I am reading the story of Golem, which mentions the former chief rabbi of Prague Judah Loew ben Bezalel. Is this a Hebrew name? Does anyone know what the correct pronunciation of it is?
Thanks!


----------



## amikama

His name in Hebrew is יהודה ליווא בן בצלאל, but he's mostly known as המהר"ל מפראג.

As for the pronunciation... I'll leave it to the others to answer.


----------



## Drink

Is it really ליווא? I would have thought it would be לייב (leyb), the Yiddish word for "lion", and that Loew was just a Germanization of it.

So I would pronounce it like this (in Ashkenazi Hebrew) "yehuda-leyb ben betsalel" (stressed syllables underlined). In traditional Hebrew, "yehuda-??? ben betsalel". And מהר"ל is pronounced "maharal". Even in English, he is often known as "the Maharal of Prague".


----------



## yuechu

Thank you both for your help!


----------



## amikama

Drink said:


> Is it really ליווא?


So told me Wikipedia. (And also here and here.)


----------



## Drink

amikama said:


> So told me Wikipedia. (And also here and here.)



I guess it's just a Hebraization of his name (presumably from his own time).
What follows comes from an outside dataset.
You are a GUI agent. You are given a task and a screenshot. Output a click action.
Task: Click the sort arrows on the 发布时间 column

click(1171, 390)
My best guesses are that it comes from the Old High German word for lion (lewo), or from the Aramaic word for Levite (since it seems to also be spelled ליוואי). Neither of these really make sense, since the Old High German period had ended 500 years before the birth of the Maharal, and it doesn't seem that he was a Levite. Also, both of these explanations should have had the vowel לֵיוָא, rather than לִיוָא (as seems to be given everywhere I looked).


----------



## origumi

Löwe means lion in modern German, spelled ליווא in Hebrew letters. This is common for a man called Yehuda in Hebrew to have also the European name Leib, Lova, or alike, all mean lion.


----------



## Drink

origumi said:


> Löwe means lion in modern German, spelled ליווא in Hebrew letters. This is common for a man called Yehuda in Hebrew to have also the European name Leib, Lova, or alike, all mean lion.
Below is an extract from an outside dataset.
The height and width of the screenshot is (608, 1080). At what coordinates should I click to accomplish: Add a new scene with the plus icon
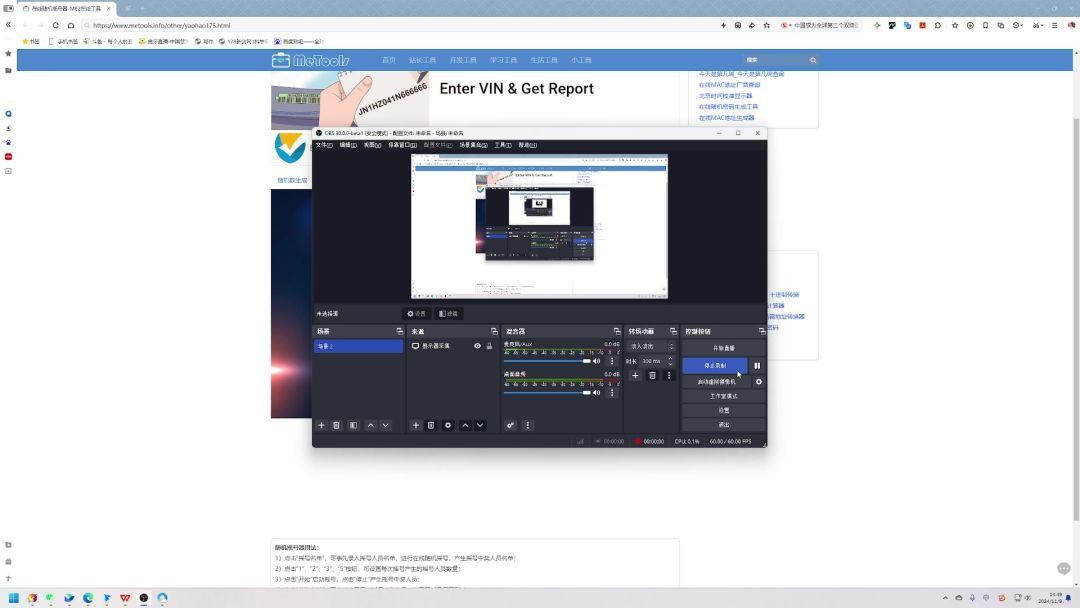(x=321, y=425)
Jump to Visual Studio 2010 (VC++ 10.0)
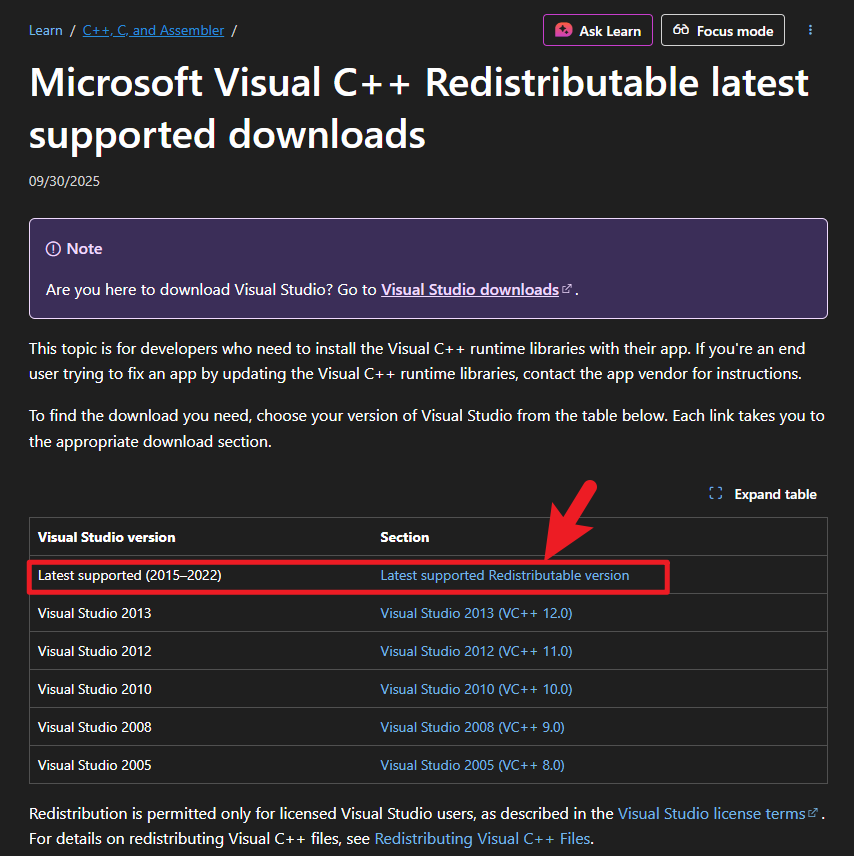This screenshot has height=856, width=854. (x=476, y=689)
My question was why is it spelled "ליווא", when the Yiddish pronunciation is "leyb" (לייב), and the Germanized Yiddish pronunciation would be "leyve" (לייווע)? I guess it would make sense if at that time (16th century) the word-final schwa was spelled with א and the double-yud digraph had not yet crystallized, both of which could easily have been the case.


----------



## Haskol

I've mostly heard people pronounce ליווא as "líva", but it's probably wrong. Though, in language, the rule is usually that if you make a mistake enough times it becomes the truth.


----------



## Drink

Haskol said:


> I've mostly heard people pronounce ליווא as "líva", but it's probably wrong. Though, in language, the rule is usually that if you make a mistake enough times it becomes the truth.
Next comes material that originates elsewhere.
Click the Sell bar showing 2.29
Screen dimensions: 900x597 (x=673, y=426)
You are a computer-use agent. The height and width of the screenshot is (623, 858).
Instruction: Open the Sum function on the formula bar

Yes, that's what's most confusing to me.


----------



## aavichai

Betsal*'el* should be pronounced with the stress in the end.
the meaning is: in the shadow of god (means protection of god)
Be/Tsal/'el

the word Leyb (lion) is used often as a second name for jewish men named Yehuda.
thats because the blessings of Jacob to his sons.
when he blessed Yehuda he calld him:
גור אריה יהודה
"Judah is a lion's whelp" (KJV)


----------